立憲民主党のベテランで衆院予算委員長の安住淳は、自らのLINEアカウントで「既成政党は軒並み敗北したと言っても過言ではない」と喝破し、参政党の躍進に触れた上で「排他主義的な考えが、静かに着実に、底流で広まっていることを都議選は証明した」と指摘した。
蘇る宇野首相の記憶
その都議選、石破に応援演説の要請はほとんど入らなかった。最終日に2カ所入ったのみだ。この情景は、1989年の都議選に重なる。
4年に一度の都議選と、3年に一度の参院選は、12年に1回、連続して行われる。12年前の2013年は、前年末に発足した第2次安倍晋三政権の勢いで圧勝。その12年前の01年も4月に発足した小泉政権の8割前後に達する支持率で勝利した。そしていずれも直後の参院選で自民は大勝した。
一方、36年前の1989年当時の首相は宇野宗佑。6月23日告示の都議選の20日前に政権が発足したが、発足3日後に女性問題が発覚した。自民都連が「首相の応援演説は求めない」と機関決定するほどの不人気ぶりを示し、翌月の参院選では自民が惨敗。社会党委員長・土井たか子の「山が動いた」との言葉が歴史に残る。

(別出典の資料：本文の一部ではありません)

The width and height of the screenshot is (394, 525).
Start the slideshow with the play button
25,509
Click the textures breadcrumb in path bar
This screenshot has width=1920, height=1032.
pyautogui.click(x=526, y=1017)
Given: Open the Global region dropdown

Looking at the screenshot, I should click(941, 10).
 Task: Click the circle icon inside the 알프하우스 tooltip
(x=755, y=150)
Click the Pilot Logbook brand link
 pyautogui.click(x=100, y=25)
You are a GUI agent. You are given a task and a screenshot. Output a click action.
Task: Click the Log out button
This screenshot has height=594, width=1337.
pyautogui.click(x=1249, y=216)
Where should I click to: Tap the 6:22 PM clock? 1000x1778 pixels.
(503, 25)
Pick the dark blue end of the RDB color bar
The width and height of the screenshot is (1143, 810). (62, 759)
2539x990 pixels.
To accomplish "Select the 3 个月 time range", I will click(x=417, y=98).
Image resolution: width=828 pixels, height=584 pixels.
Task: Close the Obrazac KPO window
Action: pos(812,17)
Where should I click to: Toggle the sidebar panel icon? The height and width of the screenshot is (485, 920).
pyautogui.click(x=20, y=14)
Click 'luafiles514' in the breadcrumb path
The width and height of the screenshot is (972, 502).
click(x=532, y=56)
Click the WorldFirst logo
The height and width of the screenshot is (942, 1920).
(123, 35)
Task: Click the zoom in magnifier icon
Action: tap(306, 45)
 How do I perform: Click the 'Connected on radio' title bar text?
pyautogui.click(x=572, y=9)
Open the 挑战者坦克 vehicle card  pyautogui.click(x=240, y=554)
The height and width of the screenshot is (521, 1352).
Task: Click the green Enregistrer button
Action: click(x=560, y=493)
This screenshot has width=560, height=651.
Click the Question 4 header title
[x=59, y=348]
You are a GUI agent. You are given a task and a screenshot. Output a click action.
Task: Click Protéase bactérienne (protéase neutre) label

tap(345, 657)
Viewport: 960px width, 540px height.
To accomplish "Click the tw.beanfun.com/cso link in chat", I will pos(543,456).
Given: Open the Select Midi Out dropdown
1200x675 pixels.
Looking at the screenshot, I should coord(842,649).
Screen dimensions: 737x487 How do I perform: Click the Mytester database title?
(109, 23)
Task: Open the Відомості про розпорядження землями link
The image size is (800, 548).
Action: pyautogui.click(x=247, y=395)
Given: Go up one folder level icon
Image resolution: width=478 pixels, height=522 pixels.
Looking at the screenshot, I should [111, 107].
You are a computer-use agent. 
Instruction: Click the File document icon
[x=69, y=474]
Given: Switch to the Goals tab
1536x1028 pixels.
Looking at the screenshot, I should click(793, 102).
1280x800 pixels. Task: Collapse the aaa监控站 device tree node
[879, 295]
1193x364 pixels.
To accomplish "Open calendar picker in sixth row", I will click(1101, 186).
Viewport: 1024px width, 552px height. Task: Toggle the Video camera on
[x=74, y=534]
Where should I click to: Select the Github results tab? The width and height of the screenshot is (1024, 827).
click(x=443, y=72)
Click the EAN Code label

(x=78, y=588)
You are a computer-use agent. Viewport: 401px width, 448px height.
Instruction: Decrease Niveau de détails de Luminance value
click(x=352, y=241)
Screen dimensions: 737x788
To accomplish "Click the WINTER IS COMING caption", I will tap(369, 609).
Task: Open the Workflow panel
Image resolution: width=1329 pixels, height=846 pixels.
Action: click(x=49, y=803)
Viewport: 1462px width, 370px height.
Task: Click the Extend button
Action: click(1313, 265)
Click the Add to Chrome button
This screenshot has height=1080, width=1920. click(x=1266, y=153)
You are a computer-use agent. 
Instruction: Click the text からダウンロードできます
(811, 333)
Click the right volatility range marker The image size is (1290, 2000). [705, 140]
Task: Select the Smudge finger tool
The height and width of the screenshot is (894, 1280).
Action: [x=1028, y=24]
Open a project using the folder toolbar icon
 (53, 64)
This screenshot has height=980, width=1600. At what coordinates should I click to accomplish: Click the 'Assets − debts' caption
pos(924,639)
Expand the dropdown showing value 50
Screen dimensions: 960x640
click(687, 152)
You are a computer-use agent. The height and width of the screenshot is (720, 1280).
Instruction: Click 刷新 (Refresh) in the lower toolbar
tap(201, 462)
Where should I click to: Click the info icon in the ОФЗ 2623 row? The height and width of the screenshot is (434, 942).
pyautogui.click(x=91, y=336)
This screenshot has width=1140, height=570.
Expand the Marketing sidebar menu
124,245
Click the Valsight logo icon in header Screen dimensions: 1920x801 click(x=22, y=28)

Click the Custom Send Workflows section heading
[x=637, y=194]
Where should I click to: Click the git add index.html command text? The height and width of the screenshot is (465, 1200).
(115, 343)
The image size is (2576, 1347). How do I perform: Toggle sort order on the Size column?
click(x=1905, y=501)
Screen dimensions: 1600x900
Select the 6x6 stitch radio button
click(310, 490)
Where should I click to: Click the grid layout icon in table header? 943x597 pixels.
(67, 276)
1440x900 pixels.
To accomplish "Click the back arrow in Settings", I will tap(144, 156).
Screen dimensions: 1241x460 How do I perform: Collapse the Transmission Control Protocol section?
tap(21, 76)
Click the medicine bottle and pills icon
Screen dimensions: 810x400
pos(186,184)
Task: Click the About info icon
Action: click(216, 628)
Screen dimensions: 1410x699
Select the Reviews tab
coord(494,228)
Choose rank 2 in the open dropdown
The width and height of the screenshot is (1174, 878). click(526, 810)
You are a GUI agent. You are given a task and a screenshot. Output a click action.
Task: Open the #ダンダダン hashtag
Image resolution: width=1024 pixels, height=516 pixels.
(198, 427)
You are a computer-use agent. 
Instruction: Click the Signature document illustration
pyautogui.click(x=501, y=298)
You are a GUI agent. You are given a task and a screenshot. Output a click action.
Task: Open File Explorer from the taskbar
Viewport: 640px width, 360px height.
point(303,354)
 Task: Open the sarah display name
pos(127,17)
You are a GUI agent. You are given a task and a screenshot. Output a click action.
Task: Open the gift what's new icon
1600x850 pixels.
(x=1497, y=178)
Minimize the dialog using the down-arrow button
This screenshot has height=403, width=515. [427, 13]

2025年の参院選は1989年の再来となるのか。自民党内は、6月23日午後9時からの石破の記者会見での打ち出しに期待した。冒頭の小泉の発言から約3時間後だ。そもそもこの会見、本来は20日金曜日に行うはずだった。通常国会閉会を受けての恒例のものだ。本来の会期末は22日だが、日曜だったため、「事実上の会期末」である20日に予定されていた。
だが野党提出のガソリン税の暫定税率廃止法案が20日にハプニング的に衆院で可決されて参院に送られてしまった。参院は異例の「土曜審議」で対応することとなり、金曜夜の首相会見が流れたのだ。
日曜も参院審議が行われる可能性があり、月曜日は戦後80年の沖縄慰霊の日。翌24日にはNATO(北大西洋条約機構)首脳会議に出発する予定で、23日夜にしか日程がなかった。
ところが23日午後にはそのNATO出席を石破は中止。理由は、トランプが日韓豪首脳との会談を欠席することと、中東情勢への対応だった。政権をうまく運営し、政局を乗り切る際に最も重要とされる「カレンダー」を作れない石破政権の姿が如実になった会期末だった。
肝心の記者会見も中身が薄かった。側近たちは「よかった」と胸をなで下ろしていたが、50分に及んだ記者会見は全く話題にならなかった。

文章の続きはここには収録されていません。